PROBLEM TO WORK ON:
Copy from the first line below down to and including the line with "This screenshot has width=1220, height=649.". Skip the pictures.

═════ SOURCE MATERIAL

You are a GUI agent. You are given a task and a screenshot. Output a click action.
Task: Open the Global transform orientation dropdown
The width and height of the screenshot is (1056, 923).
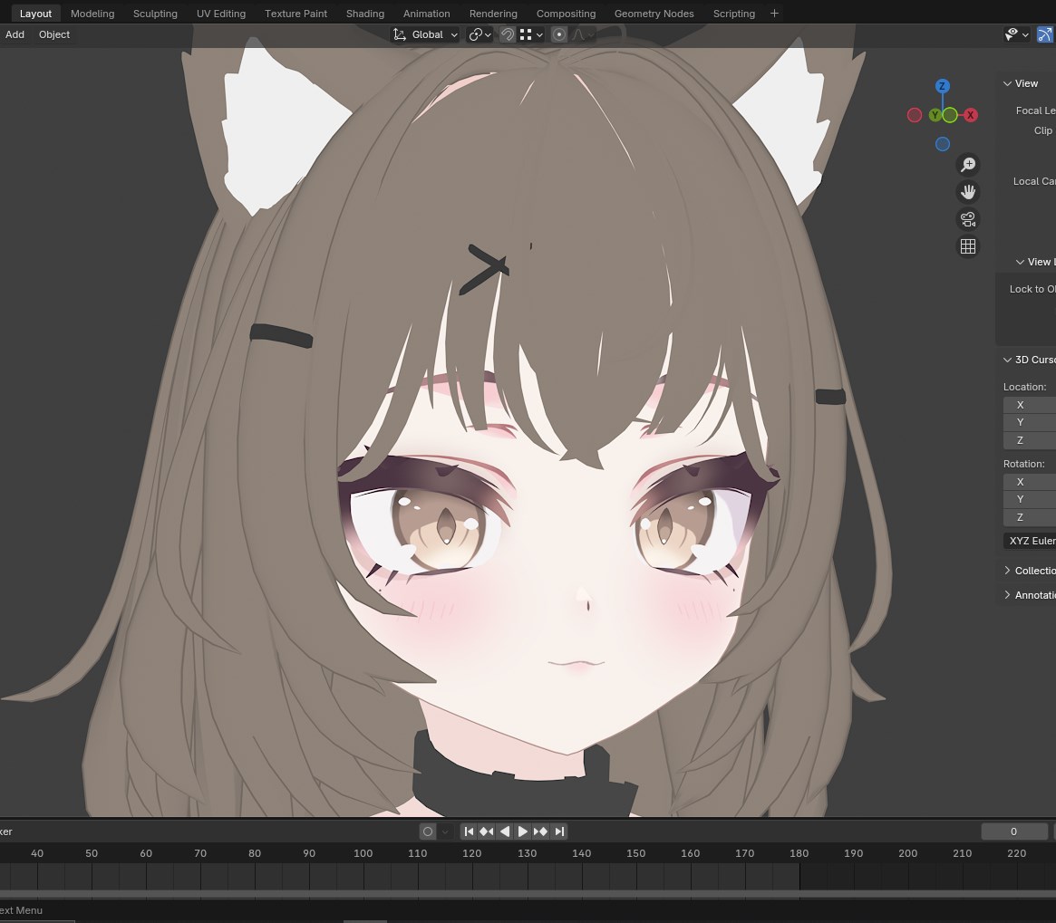(430, 34)
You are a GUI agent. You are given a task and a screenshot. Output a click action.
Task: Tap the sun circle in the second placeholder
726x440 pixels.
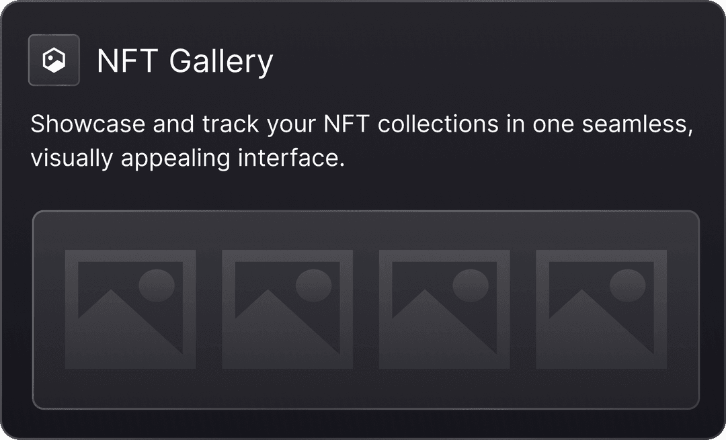click(314, 285)
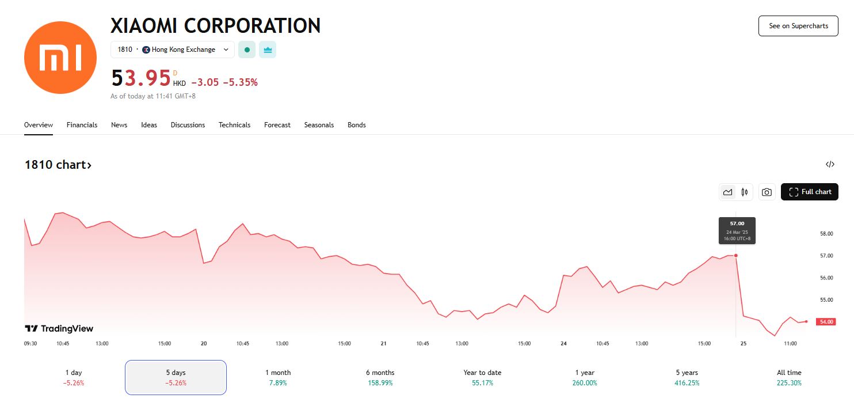Screen dimensions: 854x398
Task: Open the Full chart button
Action: click(809, 192)
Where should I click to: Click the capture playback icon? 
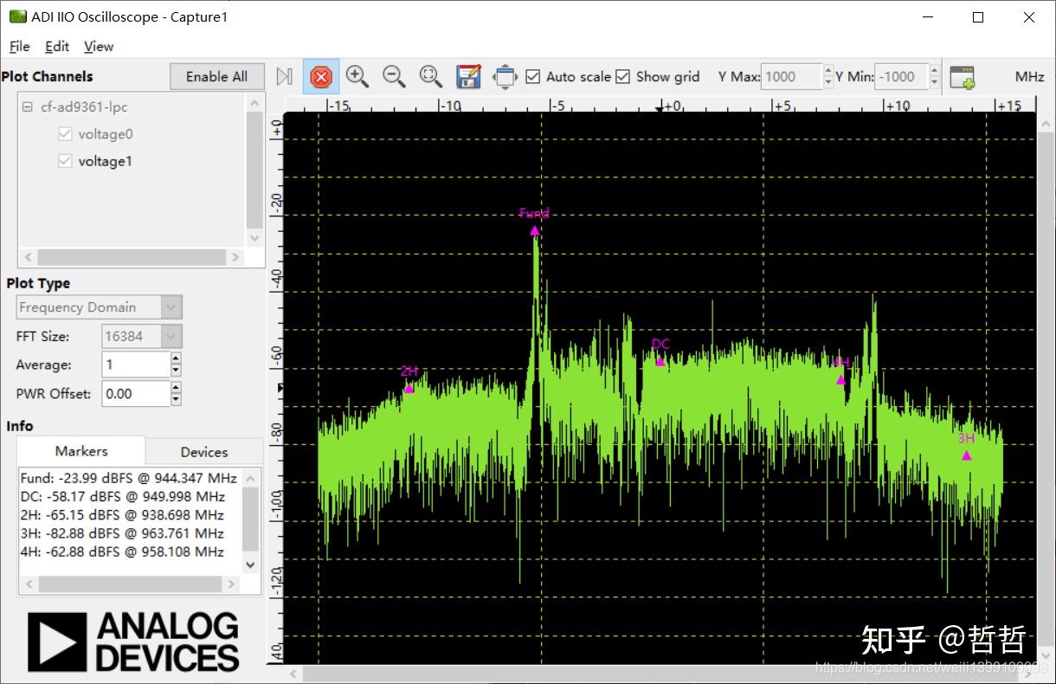(x=284, y=76)
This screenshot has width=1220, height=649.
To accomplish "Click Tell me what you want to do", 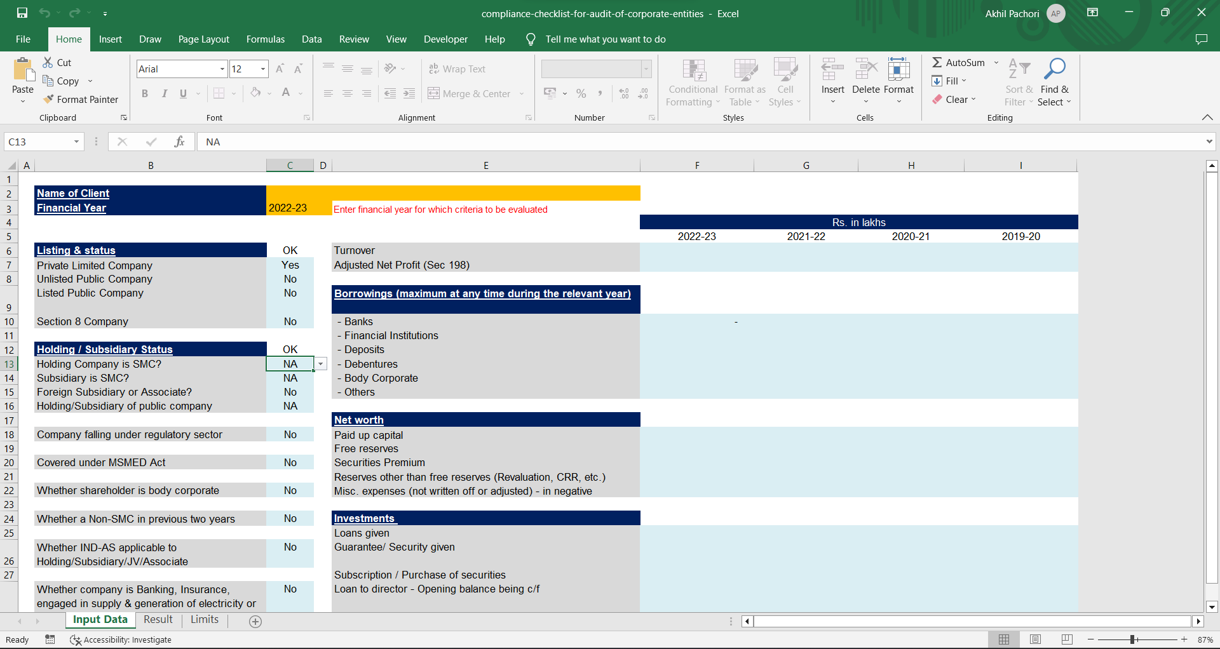I will (x=605, y=39).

══════════

OUTPUT BELOW:
You are a GUI agent. You are given a task and a screenshot. Output a click action.
Task: Open the Global transform orientation dropdown
The width and height of the screenshot is (1056, 923).
(430, 34)
You are a GUI agent. You are given a task and a screenshot. Output a click action.
Task: Tap the sun circle in the second placeholder
726x440 pixels.
click(314, 285)
Screen dimensions: 854x398
Task: Open the Full chart button
Action: click(809, 192)
Where should I click to: Click the capture playback icon? 
(x=284, y=76)
This screenshot has width=1220, height=649.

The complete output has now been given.